Feb 18th, 2009 | By | Category: Audio Podcasting, Featured Story, Microblogging

Blogging platform Tumblr today disclosed on its staff blog that they’ve added a neat new feature that lets users create audio blog posts via telephone.

Users enter their phone number (illustrated, right), and messages called in to Tumblr’s toll-free number get posted to your Tumblr blog, a mishmash of your links, photos, text posts, videos and favorite links. Audioblog posts to Tumblr are bite-sized, limited to two minutes or less.

Other new features making their Tumblr debut today include the ability to create draft posts, and post-dated or scheduled posts. Users can find them on the “publishing options” menu.

Ars Technica has mentioned the possibility of Tumblr launching a premium version of the blogging platform coming soon.

Two other issues have put Tumblr in the news this past week.
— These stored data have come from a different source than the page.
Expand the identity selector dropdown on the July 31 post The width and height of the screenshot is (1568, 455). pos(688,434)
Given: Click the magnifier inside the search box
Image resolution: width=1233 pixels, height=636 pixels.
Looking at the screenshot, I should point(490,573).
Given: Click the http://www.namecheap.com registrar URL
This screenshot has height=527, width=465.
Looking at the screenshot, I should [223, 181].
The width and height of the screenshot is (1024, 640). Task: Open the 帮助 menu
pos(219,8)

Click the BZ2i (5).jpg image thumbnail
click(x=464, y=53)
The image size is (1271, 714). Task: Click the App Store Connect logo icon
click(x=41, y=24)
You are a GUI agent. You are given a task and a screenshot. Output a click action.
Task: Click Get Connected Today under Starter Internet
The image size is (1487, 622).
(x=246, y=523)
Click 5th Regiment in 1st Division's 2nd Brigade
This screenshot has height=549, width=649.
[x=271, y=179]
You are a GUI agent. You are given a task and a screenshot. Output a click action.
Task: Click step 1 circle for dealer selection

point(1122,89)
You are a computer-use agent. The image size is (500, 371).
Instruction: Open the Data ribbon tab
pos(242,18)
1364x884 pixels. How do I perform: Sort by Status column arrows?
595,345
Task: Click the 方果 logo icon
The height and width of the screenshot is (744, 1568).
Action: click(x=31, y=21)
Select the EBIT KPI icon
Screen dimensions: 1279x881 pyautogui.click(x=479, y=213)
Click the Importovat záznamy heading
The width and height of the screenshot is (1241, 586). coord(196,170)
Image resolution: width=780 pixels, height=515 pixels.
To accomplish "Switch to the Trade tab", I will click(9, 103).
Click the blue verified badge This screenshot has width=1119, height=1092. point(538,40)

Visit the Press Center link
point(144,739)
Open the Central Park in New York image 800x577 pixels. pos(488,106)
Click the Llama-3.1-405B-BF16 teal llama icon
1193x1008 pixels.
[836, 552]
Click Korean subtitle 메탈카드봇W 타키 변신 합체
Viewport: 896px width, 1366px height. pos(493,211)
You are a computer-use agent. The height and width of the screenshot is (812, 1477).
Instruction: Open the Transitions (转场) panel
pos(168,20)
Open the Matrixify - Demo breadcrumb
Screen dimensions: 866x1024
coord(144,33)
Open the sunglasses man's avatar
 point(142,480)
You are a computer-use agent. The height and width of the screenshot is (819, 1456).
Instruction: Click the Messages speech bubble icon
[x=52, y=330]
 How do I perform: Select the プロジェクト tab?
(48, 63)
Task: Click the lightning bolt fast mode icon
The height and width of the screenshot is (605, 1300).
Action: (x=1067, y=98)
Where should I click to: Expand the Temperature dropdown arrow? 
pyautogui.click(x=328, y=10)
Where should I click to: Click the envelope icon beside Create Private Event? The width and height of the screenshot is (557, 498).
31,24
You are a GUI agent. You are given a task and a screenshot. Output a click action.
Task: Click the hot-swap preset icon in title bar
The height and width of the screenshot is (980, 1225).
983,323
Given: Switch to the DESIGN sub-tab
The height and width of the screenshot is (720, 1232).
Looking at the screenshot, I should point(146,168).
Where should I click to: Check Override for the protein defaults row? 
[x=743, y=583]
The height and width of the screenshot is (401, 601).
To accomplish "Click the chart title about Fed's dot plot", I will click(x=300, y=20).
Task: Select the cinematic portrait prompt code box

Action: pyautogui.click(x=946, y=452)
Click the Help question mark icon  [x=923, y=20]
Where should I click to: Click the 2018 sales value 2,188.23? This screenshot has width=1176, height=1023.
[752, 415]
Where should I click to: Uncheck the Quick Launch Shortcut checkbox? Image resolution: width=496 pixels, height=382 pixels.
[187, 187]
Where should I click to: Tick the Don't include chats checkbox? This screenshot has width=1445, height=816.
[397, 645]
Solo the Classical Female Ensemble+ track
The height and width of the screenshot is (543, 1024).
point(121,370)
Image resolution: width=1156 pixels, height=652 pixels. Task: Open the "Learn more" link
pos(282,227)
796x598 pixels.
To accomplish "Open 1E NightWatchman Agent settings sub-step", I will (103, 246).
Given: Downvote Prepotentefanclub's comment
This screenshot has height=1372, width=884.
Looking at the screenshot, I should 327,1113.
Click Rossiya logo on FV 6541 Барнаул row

The company made the New York Times today, in an article about its decision to change its content policy. Users can no longer create tumbleblogs for the purpose of harrassing, defaming, or “repeatedly harassing or abusing specific members or groups within the Tumblr community.” Five Tumblr blogs were all reportedly devoted to snarking about self-made celebrity egoblogger Julia Alison.

And in one last piece of Tumblr news, the company is *not* being purchased by Yahoo, which had been rumored at Valleywag.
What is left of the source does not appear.